Dopage dans le sport : Noah seul contre tous, ou presque

PAR Emmanuel Bocquet, le 21/11/2011 à 17:07

Dopage dans le sport : Noah seul contre tous, ou presque

Bon d’accord, c’est moche d’accuser sans preuve. Les déclarations tapageuses de Yannick Noah dans l’édition du Monde de samedi, où l’ancien vainqueur de Roland Garros affirmait non sans ironie que les sportifs espagnols avaient trouvé la « potion magique », ressemblent plus à celles d’un vieux sportif aigri, dépassé et vaniteux que d’un expert en matière de dopage. Populiste et irresponsable, le chanteur de « Saga Africa » ? Clairement. Mais si la forme laisse à désirer, le fond du problème demeure intéressant.

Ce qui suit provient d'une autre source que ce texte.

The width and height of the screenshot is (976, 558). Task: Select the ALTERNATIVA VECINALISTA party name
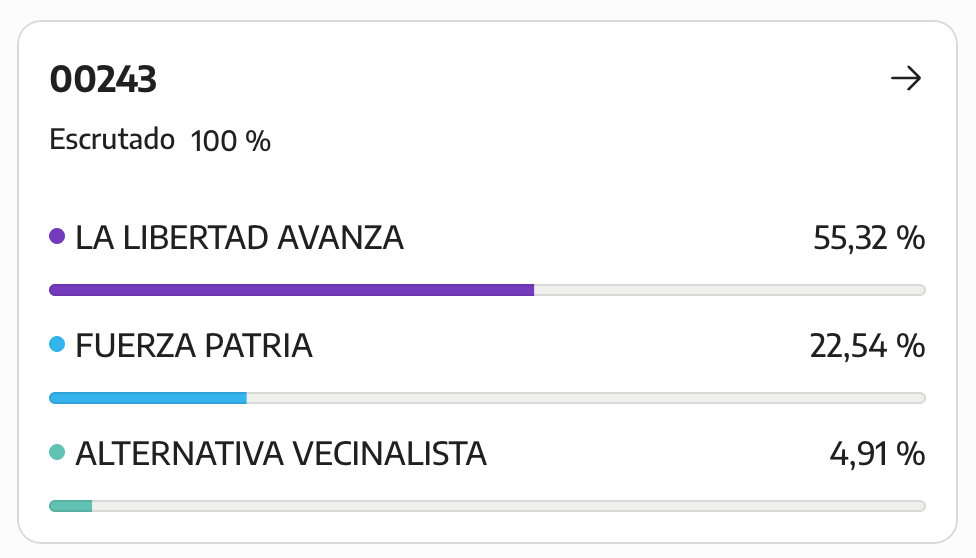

La personnalité préférée des Français selon le JDD, dont la cote d’amour risque tout de même d’en prendre un coup avec cette affaire, devait bien se douter que son papier, publié de surcroît dans le canard le plus influent de France, allait lui valoir une volée de bois vert et des réactions de vierge effarouchée de la part de l’ensemble du mouvement sportif et politique, des deux côtés des Pyrénées. En faisant cela, l’ancien vainqueur de Roland Garros ne vise rien d’autre qu’un bon pavé dans la mare.

Et il faut bien admettre que certaines coïncidences sont assez troublantes et que le faisceau de suspicions qui nimbe les succès ibériques suscite une certaine curiosité. Car la domination des Espagnols sur le sport mondial est récente et est apparue de façon concomitante dans la plupart des disciplines majeures, ces cinq dernières années. Que le sport mondial soit sous la coupe d’une nation de 46 millions d’habitants a déjà quelque chose de suspect en soi. D’un point de vue purement statistique, c’est même aberrant.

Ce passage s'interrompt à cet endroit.